If you often forget to turn lights off when you leave a room, timer light switches can be great energy savers.

They can also increase safety, allowing your lighting to turn on and off automatically, and to give the appearance that someone is home when you’re away.

Timer light switches are designed to replace conventional light switches—you just remove the standard switch and install the timer switch in the same electrical box.

In this article, we discuss timers generally used for indoor applications. For information on outdoor varieties, see Energy-Efficient Outdoor Lighting.


Types of Timer Light Switches

Electronic and mechanical timers are made as both switches and plug-in modules.

Electronic programmable timer switches are digital devices that have up to seven daily “on” and “off” settings, as well as a random setting that mixes up the times your lighting turns on and off while you are away, making it seem more probable to intruders that someone is home. Electronic switches are far more versatile than mechanical timers but can be a little more challenging to program.

An electronic programmable timer light switch, over a white background.
Programmable light switch offers up to 7 different settings plus manual override. Honeywell

Mechanical spring-wound timer switches have a dial that you wind to turn on a fixture. Depending on where you twist the dial, you can set the light to stay on anywhere from one to 60 minutes. This type of timer is often used for bathroom heat lamps or fans.

Mechanical spring-wound timer switch, with electrical wirings over a white background.
Mechanical timer is simple to operate and inexpensive. Woods

Plug-in timers. If you want to automatically turn on a lamp or two but you don’t want to replace a light switch with a timer switch, you can opt for a simple timer that plugs into a wall outlet and controls lamps that are plugged into it. Or you can buy a screw-in timer that fastens directly into a lamp’s light socket—you insert a bulb into the timer itself.

A mechanical plug-in timer, over a white background.
Inexpensive mechanical timer plugs into a receptacle and controls one light. Intermatic

Buying the Right Timer Switch

To purchase the right timer for your lights or fixtures, be aware that all switches have wattage ratings—you must add up the wattage of the light bulbs and appliances the switch will control, and then be sure the switch is rated to handle that total.

Also consider the lighting configuration: Most switches will work with standard single-pole switch setups, where one switch controls lights. But not all will work as three-way or four-way switches, where lights are controlled from two or more locations, such as from opposite ends of a hallway.

A programmable in-wall digital timer switch, over a white background.
Versatile heavy-duty wall switch timer can control fluorescent or incandescent lights, motors, and more. Intermatic

Next, consider the types of lights or devices the switch will handle. If you’ll be controlling fluorescent lights, compact fluorescent bulbs, LEDs, or low-voltage lights, you’ll need a special switch that can handle these types. Be aware that some timers will work for lights but not for motors, such as bathroom fans.
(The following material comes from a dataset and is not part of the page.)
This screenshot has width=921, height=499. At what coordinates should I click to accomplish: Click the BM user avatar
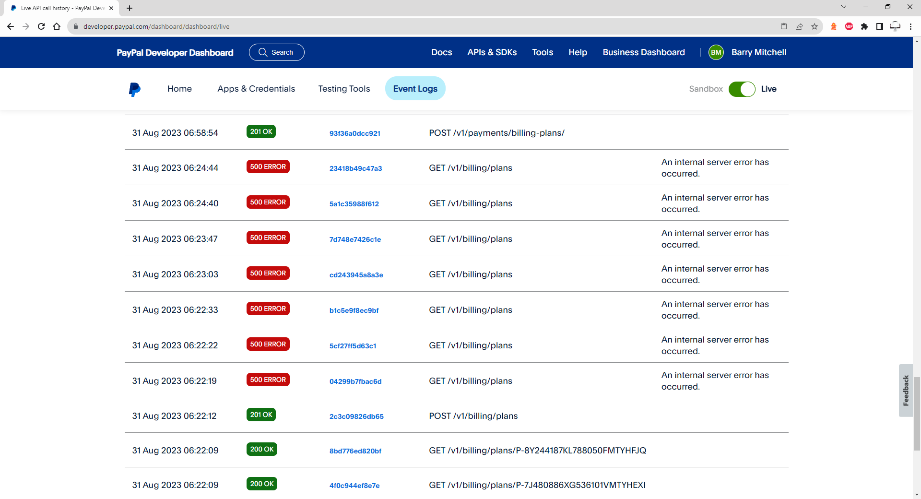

You can buy any of the timer light switches shown here—and many more—online, at major home improvement centers, or from lighting retailers. Both mechanical timers and electronic timers tend to cost from $25 to $50, though some mechanical switches are priced as low as $12, and you can buy plug-in receptacle timers for about $8.

For information on wiring switches, see How to Install a Light Switch. Or, if this job is beyond your skill level, get a pre-screened local electrical pro.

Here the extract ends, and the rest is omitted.